The last 4 years of the Obama presidency provided me with the opportunity to watch my livelihood, my soul, my existence, be recognized and valued. I am, quite proudly, a member of the LGBTQ community.
Today, however, I woke in fear. I’ve spent hours shaking, crying, and dreading my future.
America, what have you done? I know so many of you are Trump supporters and you are not bigots, people who normalize sexual assault, racist, or anti-LGBT, but the problem is, the leader of the free world now is. We’ve elected a man who ran on a platform that fed the worst of America’s habits. He normalized hate. He set the clock back 50 years and as a country, no one spoke out. I know that Clinton won the popular vote, and I know that the voices of approximately 200,000 people were drowned out by the Electoral College. I know that our system is backward, and trust me, I am not proud of that either. But, today, this is about so much more than that.
In the middle of the night last night I stirred and in disbelief I began to understand the gravity of what America had done. I cried for the abandonment of support by my peers. When you cast a vote for Donald Trump, you cast a vote for hate.
Today, a professor of mine stopped in the middle of handing back assignments to ask me how I was. She reached out, put her hand on my shoulder, and in that moment, mourned with me. That is compassion in its truest form, and I am saddened that it was even necessary. She asked me about my wellbeing not because I was ill, but rather because she knows that I am gay. She asked me how I was enduring this loss, because she was afraid for me, because she understands the gravity of this mistake. Today, I cried in class. Twenty of my peers, alongside my professor, saw firsthand how deeply this election has affected me. At first, I was embarrassed. Mortified. But now, I am glad. I hope that pain resonated with each and every one of them as it has with me. I hope they begin to understand that until you’ve felt the sting of being dehumanized, you can’t begin to understand the fear I feel now.
I pray that every day you will stand beside someone of color, a member of the LGBTQ community, a woman, and you will fight for that person because yesterday, you abandoned them. You voted for a man whose wishes and policies will undermine the rights of these people. You voted to dehumanize their existence, and for me, there is nothing that can justify that. Does it make you racist or hateful? No. But, it creates a life for me that I never imagined. I wish people would stop telling me that it will be okay because for so many people, Trump has promised that it won’t be. My pain, my fear, my disappointment, those are mine to carry. They are not yours, and you have no right to belittle me in a time when I am quite vulnerable.
I don’t know if this time next year I’ll be able to marry the love of my life. I don’t know if I’ll be safe in a work environment from discrimination. I don’t know if my pride will lead to unemployment, abuse, or mandatory medical “treatment.” You elected Trump, and by doing so, elected Pence. A man who openly supplies money to conversion therapy treatments. A man who called my existence, and the existence of so many others, an abomination. What you’ve done, it is dangerous. Remember, everything Hitler did in Germany was legal.
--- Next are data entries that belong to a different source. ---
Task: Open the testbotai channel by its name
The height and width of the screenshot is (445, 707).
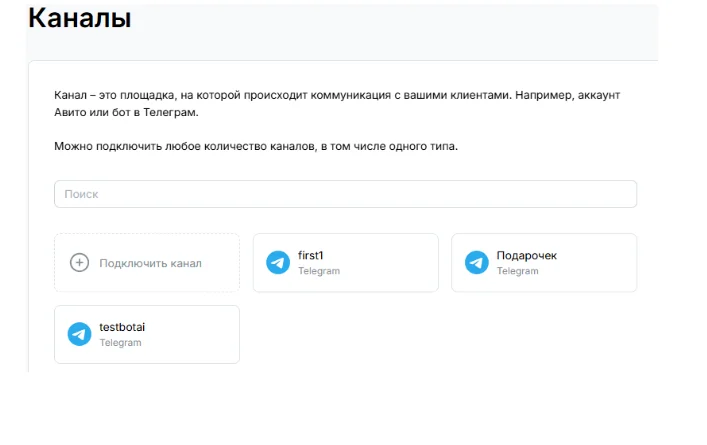Action: pos(122,327)
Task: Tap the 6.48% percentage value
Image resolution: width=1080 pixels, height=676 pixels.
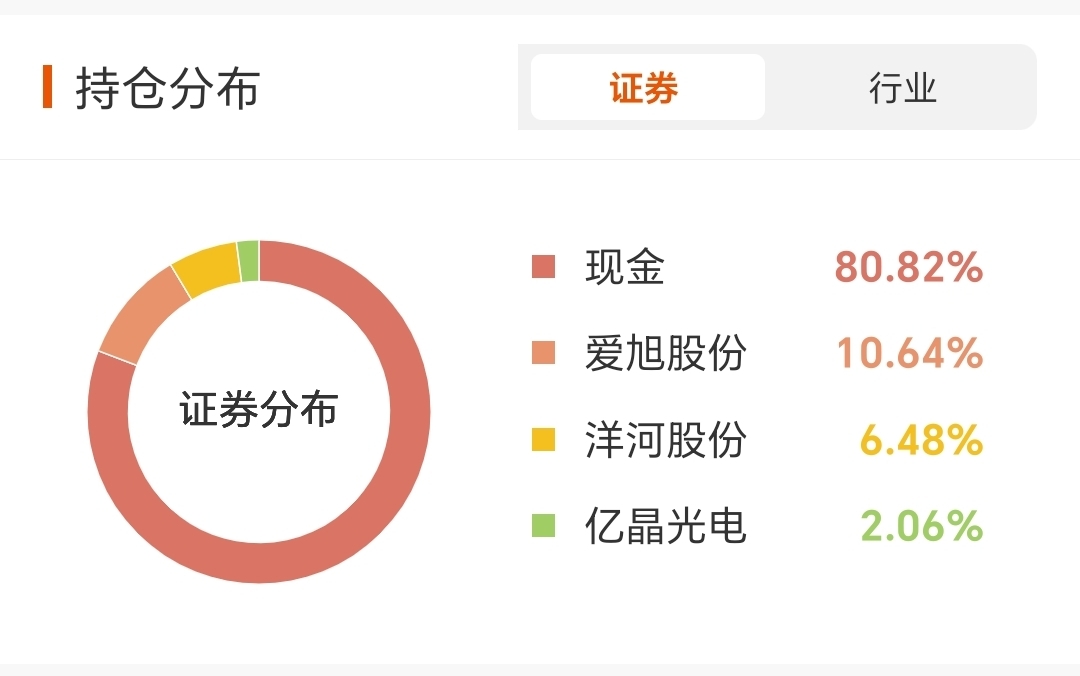Action: click(921, 439)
Today, and every day I will be fearful. I will mourn for the loss of respect for politics in this country, and most importantly, I will mourn for the loss of love and acceptance. I will fight for my rights as a lesbian woman, and I will fight for all of those who are having their rights questioned as well. If, one day, this article ever lights the screen of Donald Trump’s computer, I promise you this: I am not a woman you will abuse. I am not your daughter or your wife, and I am not afraid to fight. I may be nothing but a 25-year-old with a degree in political science, but I will never let you steal the rights that God supplied to me upon my birth. I will not lie back and let a man with zero political experience take my life from me.
If you voted for Trump/Pence, you turned your back on minorities. You turned your back on women, on gays, on Hispanics, and on me. You put a policy or a political party affiliation above humanity. You let your privilege blind you to the needs of so many.
This is Trump’s America, and nothing about it feels great.